Parallel processing is an idea that will be familiar to most readers. Few of you will not be reading this on a device with only one processor core, and quite a few of you will have experimented with clusters of Raspberry Pi or similar SBCs. Instead of one processor doing tasks sequentially, the idea goes, take a bunch of processors and hand out the tasks to be done simultaneously.

It’s a fair bet though that few of you will have designed and constructed your own parallel processing architecture. [BB] sends us a link which though it’s an old one is interesting enough to bring you today: [Michael] created a massively parallel array of Parallax Propeller microcontrollers back in 2008, and he did so on a breadboard.

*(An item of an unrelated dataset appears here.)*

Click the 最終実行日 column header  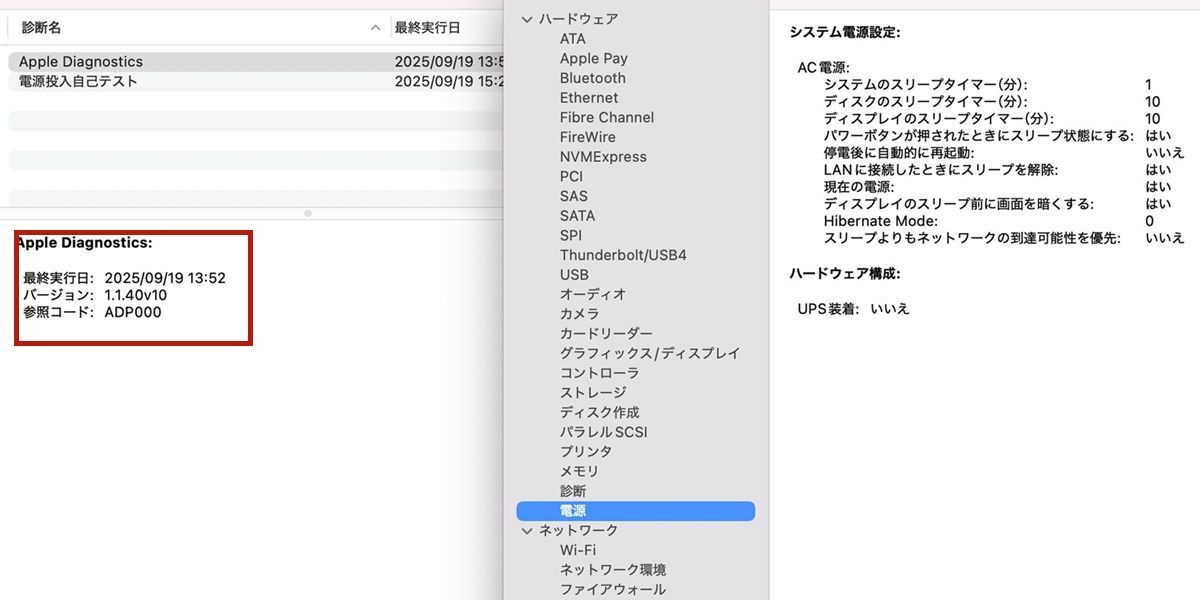(428, 28)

The Parallax Propeller is an 8-core RISC microcontroller from the company that had found success in the 1990s with the BASIC Stamp, the PIC-based board that was all the rage before Arduino came into the world. In the last decade it was seen as an extremely exciting prospect, but high price and arcane development tools compared to a new generation of low-cost and easy to code competitors meant that it never quite caught on and remains today something of an intriguing oddity. So today’s value in this project lies not in something that you should run out and do yourselves, but instead in what the work tells us about the nuts and bolts of parallel processing architecture. It involves more than simply hooking up a load of chips and hoping for the best, and we gain some insight into the different strategies involved.

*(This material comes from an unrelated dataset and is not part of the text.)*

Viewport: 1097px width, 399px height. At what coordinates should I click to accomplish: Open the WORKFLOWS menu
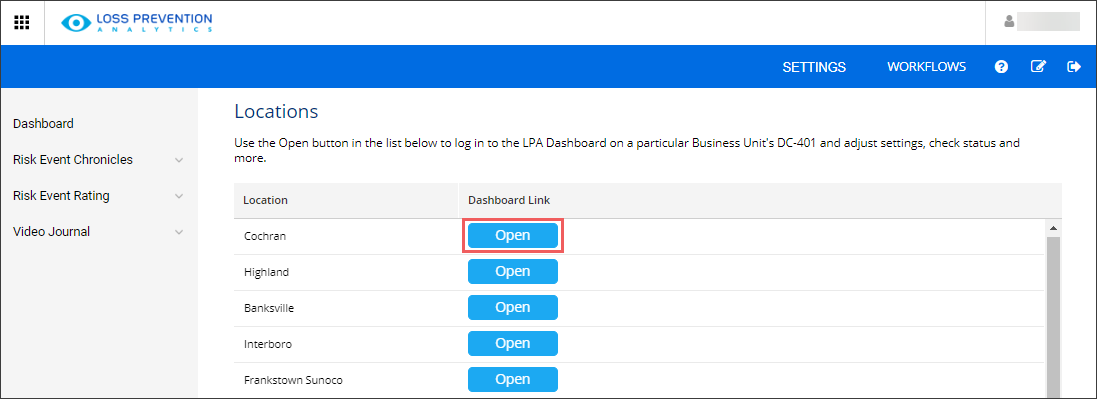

The Propeller certainly wasn’t the first attempt at a massively parallel microcontroller, and we doubt it will be the last. We’re certainly seeing microcontrollers with more than one core becoming more mainstream even in our community, but even with those how many of you have made use of the second core in your dual-core ESP32? Is a multicore microcontroller a solution searching for a problem, or will somebody one day crack it and the world will never be the same again? As always, the comments are below.